Ministra Cármen Lúcia Aborda Liberdade de Imprensa e Sigilo da Fonte

A ministra Cármen Lúcia, integrante do Supremo Tribunal Federal (STF), declarou nesta sexta-feira, 14, que a liberdade de imprensa não é um tema em debate no Brasil e reiterou a importância do sigilo da fonte para jornalistas. A manifestação ocorreu durante um evento organizado pela BBC News Brasil e pela BBC World Service na cidade de São Paulo.

Contexto e Fundamentação Constitucional

A declaração da ministra surge poucos dias após uma ação de busca e apreensão autorizada pelo ministro Alexandre de Moraes, direcionada à fonte de um jornalista que reportou supostas irregularidades envolvendo o ministro Flávio Dino. Ao ser questionada sobre o sigilo da fonte, Cármen Lúcia invocou prerrogativas constitucionais para embasar sua posição.

"A liberdade de imprensa não está em questão no Brasil por uma simples razão: o artigo 220 da Constituição é expresso ao garantir que não existe democracia sem liberdade de imprensa. E o inciso XIV do artigo 5º também diz que é garantido o direito ao trabalho, ao ofício e à profissão, além do sigilo da fonte quando necessário ao exercício da função", explicou a ministra, enfatizando que sua fala não se referia a nenhum processo em particular.

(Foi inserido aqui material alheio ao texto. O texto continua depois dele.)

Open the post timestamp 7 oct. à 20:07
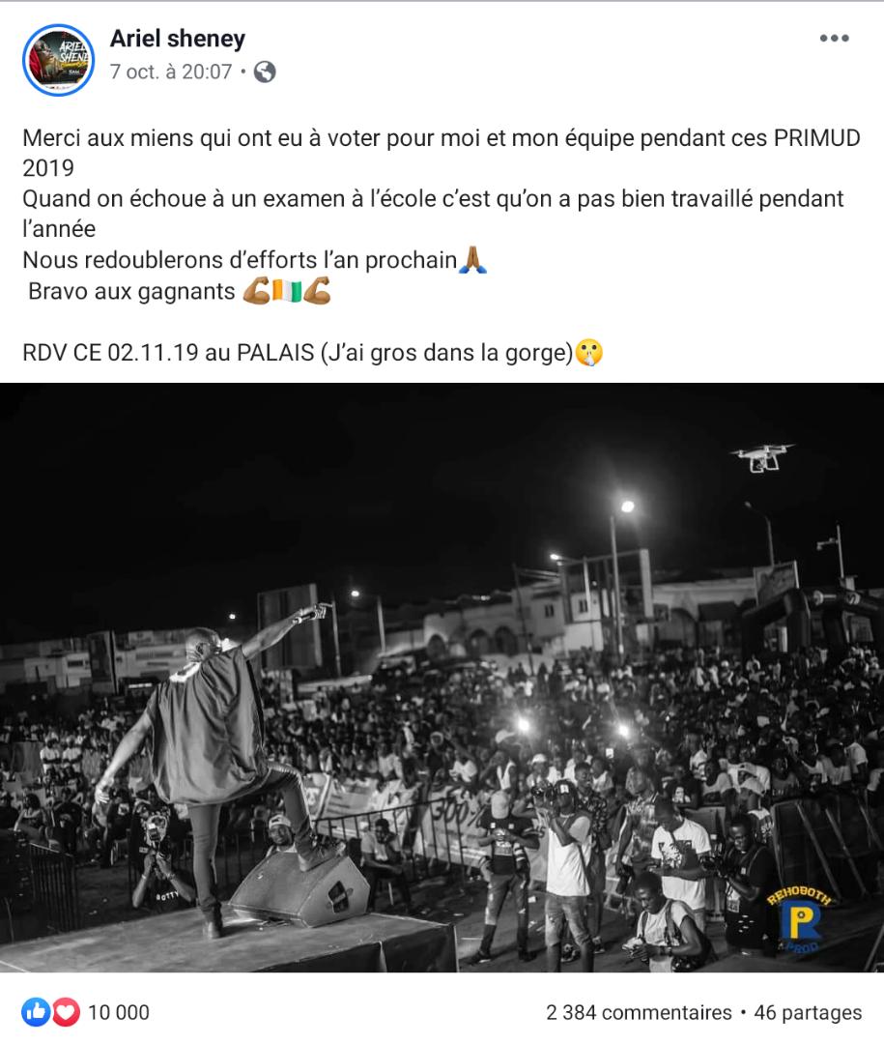This screenshot has width=884, height=1044. [171, 72]
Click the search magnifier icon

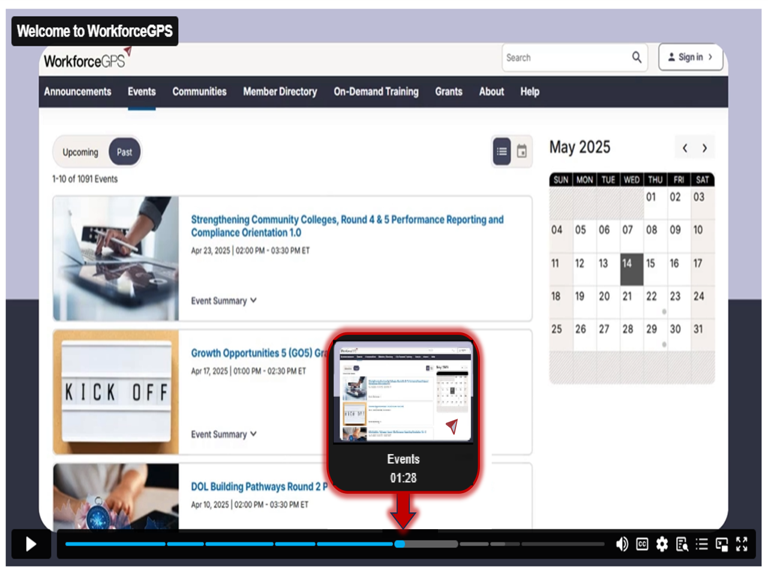[637, 58]
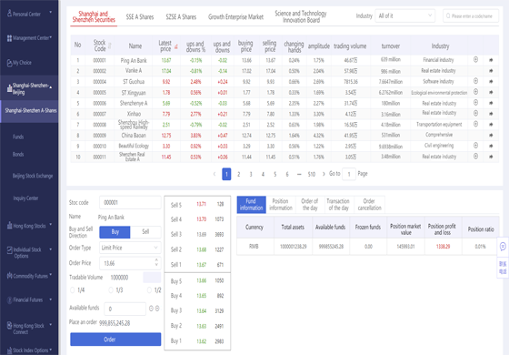This screenshot has width=509, height=355.
Task: Click the arrow icon for China Baoan row
Action: point(491,135)
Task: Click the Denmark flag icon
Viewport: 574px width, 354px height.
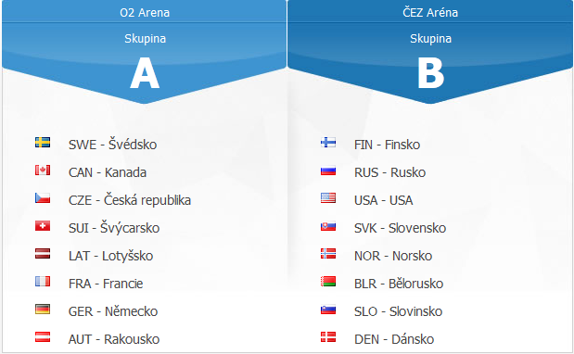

A ministra complementou que, por imposição legal, está impedida de comentar casos que tramitam no STF. Contudo, ela ressaltou a postura histórica do Supremo Tribunal Federal.

"Mas, quando este caso especificamente chegar lá, eu vou ter que votar. Todo mundo sabe da minha posição e da posição do Supremo, que historicamente defende o direito de imprensa porque é um direito constitucional, é um direito democrático", afirmou.